━━━ Text passage
Csisc renamed this task from Add language codes for Arabic languages for use in labels, aliasses and descriptions to Wikidata to Add language codes for Arabic languages for use in labels, aliases and descriptions to Wikidata.Feb 18 2018, 12:00 PM

Hoi,
I understand how this could work for the dictionary part of Wikidata. I
understand how it could work for labels and aliases. Why do you think this
will work for descriptions?
Thanks,

GerardM

Hoi,
I understand how this could work for the dictionary part of Wikidata. I
understand how it could work for labels and aliases. Why do you think this
will work for descriptions?
Thanks,

GerardM

This is the second part of the work. Here, we need native speakers to collaborate. The principle is simple. We will use Descriptioner for that. It will add the same description of the entities having the same links with other Wikidata entities. Like this, we can add descriptions to all Wikidata entities when having a limited number of native speakers.

Csisc triaged this task as High priority.
Mbch331 raised the priority of this task from High to Needs Triage.

@Csisc Since there's no approval by the langcom yet, there can't be anybody assigned to the ticket as there is nothing to code yet. And second without langcom approval there is no need to set the priority to high. And for this task approval by the langcom as a whole is needed and not approval by 1 member.
━━━━━━
What this exercise asks
(a) Based on the ticket discussion, explain why no one can be assigned to the ticket yet and why it shouldn't be set to high priority.
(b) Transcribe the ticket discussion from "This is the" up to and including "to Needs Triage.".
(c) In the ticket discussion, which tool is to be used to add descriptions to Wikidata entities?
━━━ Given data
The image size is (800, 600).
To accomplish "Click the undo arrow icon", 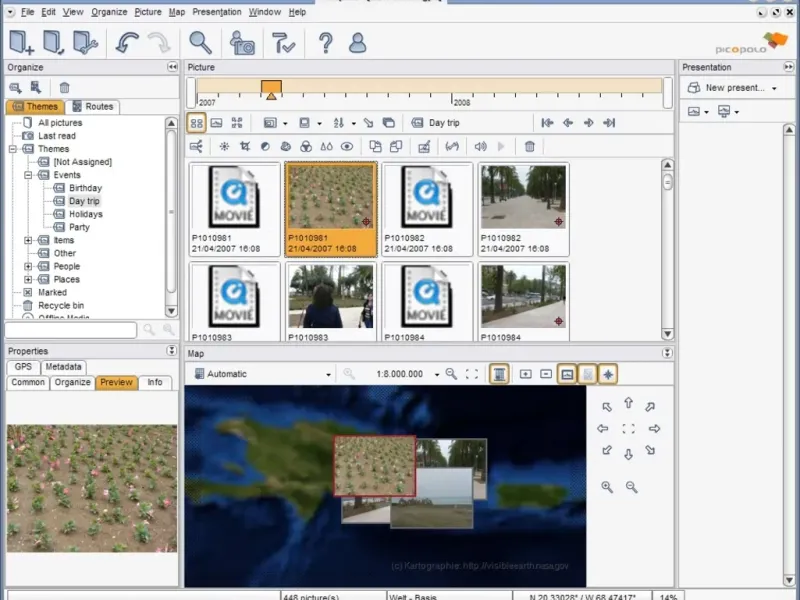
━━━━━━
Problem solutions
(a) The language committee hasn't approved the task yet, so there is nothing to code and no reason for anyone to be assigned. Without that approval, there is also no need for high priority, and the approval has to come from the committee as a whole, not from one member.

(b)
This is the second part of the work. Here, we need native speakers to collaborate. The principle is simple. We will use Descriptioner for that. It will add the same description of the entities having the same links with other Wikidata entities. Like this, we can add descriptions to all Wikidata entities when having a limited number of native speakers.

Csisc triaged this task as High priority.
Mbch331 raised the priority of this task from High to Needs Triage.

(c) Descriptioner.